In any case, the history is pointing to a Subscript exception being raised
in the incLabelMeaning function of the shrinker, which indeed is doing
array sub and updates.  (The fact that exn-history is implemented via the
same mechanism that controls call profiling, the fact that we did not
compile with -profile-basis true is what prevented the history from diving
down into the basis library implementation to a manifest raise

The next thing I would try would be to print out the to-be-shrunk function
that is giving rise to the subscript exception.  To do so, I would modify
closure-convert.fun line 687 to the following:

	    val f =
	       Function.new {args = args,
			     blocks = Vector.fromList blocks,
			     mayInline = mayInline,
			     name = name,
			     raises = raises,
			     returns = SOME returns,
			     start = start}
	    val _ =
	       (fn display => display (Function.layout f))
	    val f = shrinkFunction f

recompile the compiler (probably don't need -exn-history any more, but it
wouldn't hurt), and run the compiler with -diag-pass closureConvert.  This
ought to produce a hello-world.closureConvert.diagnostics file; the last
function in that file is the one that broke the shrinker.  Maybe there is
something there that sheds light on the problem.  Stephen knows the
shrinker much better than I, but that would be a good place to start.

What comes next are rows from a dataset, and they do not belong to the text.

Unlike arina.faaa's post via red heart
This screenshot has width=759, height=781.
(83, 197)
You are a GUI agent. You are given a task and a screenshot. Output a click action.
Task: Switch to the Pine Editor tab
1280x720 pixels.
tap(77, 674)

> I'm going to try compiling the compiler with '-align 4' and see if the
> problem disappears... call it a hunch. =)

I understand where your hunch is coming from, believing that the alignment
might impact the layout and representation of vectors, so that what was
once a valid subscript is now invalid.  However, -align 8 would only ever
make an array _bigger_, so every subscript remains valid.  But, more
importantly, the Subscript exception is raised by the Basis Library
implementation; the compiler does not insert bounds checks.  You can think
of it this way: the compiler provides length and unsafeSub, which the
Basis Library uses to implement safe subscripting.